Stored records

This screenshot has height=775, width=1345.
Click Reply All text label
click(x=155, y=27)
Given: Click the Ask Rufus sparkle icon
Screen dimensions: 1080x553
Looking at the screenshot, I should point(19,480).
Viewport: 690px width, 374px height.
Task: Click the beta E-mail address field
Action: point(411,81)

> [EXERCISE BRIEF]
Restating every entry above word for word is the whole task.

> [RESULT OF THIS EXERCISE]
This screenshot has height=775, width=1345.
Click Reply All text label
click(x=155, y=27)
Given: Click the Ask Rufus sparkle icon
Screen dimensions: 1080x553
Looking at the screenshot, I should point(19,480).
Viewport: 690px width, 374px height.
Task: Click the beta E-mail address field
Action: point(411,81)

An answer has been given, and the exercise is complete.